- Your goal: Would you give the number of lines below in which the string "computer" appears? Nothing else is needed.

Stored data:
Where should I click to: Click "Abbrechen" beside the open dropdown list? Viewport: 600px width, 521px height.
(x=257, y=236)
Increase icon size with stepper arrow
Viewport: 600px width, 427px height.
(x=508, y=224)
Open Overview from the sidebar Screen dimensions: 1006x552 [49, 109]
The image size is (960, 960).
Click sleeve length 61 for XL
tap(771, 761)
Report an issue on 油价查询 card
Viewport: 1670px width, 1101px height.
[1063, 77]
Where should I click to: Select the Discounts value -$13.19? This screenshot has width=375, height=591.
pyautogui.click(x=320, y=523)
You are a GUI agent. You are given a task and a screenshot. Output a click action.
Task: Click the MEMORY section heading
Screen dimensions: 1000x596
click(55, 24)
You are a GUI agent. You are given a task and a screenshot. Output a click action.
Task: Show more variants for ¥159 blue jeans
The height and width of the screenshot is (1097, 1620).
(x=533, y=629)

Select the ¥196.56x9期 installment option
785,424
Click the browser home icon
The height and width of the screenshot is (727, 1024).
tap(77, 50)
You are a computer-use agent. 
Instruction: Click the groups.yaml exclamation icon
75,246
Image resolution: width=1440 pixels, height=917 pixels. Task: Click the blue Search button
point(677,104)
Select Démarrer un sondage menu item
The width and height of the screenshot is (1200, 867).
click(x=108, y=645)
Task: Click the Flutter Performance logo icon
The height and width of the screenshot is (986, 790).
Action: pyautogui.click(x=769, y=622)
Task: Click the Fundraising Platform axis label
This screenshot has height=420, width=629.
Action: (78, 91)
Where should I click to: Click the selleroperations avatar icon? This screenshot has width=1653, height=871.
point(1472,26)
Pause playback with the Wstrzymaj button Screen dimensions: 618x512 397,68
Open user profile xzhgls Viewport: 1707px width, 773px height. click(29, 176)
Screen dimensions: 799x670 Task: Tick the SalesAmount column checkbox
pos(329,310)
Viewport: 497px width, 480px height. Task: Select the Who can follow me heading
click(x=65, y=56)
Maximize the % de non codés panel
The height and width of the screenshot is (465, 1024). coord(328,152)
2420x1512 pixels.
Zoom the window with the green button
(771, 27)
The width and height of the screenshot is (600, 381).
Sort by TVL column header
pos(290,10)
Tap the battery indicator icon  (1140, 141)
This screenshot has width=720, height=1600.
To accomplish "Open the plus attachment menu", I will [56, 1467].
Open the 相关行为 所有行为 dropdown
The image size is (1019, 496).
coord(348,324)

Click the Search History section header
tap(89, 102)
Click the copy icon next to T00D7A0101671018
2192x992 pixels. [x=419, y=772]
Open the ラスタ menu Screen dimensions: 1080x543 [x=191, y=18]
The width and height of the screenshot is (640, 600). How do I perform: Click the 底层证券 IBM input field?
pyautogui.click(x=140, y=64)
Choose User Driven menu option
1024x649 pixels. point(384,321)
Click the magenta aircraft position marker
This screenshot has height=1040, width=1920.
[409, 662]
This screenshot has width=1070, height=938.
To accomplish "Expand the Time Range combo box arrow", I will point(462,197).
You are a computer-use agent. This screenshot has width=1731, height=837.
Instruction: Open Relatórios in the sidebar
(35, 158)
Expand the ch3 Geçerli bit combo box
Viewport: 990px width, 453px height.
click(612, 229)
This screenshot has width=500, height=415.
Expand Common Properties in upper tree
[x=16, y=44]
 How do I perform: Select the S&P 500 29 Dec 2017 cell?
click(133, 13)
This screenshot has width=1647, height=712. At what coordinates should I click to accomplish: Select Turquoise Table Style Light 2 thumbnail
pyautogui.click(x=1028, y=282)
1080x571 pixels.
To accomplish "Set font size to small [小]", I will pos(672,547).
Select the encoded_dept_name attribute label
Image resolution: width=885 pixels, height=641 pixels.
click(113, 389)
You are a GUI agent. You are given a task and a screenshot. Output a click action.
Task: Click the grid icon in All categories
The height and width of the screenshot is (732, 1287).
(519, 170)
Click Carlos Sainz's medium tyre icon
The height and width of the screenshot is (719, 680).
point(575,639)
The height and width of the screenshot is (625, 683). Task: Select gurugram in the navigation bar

- Exercise response: 2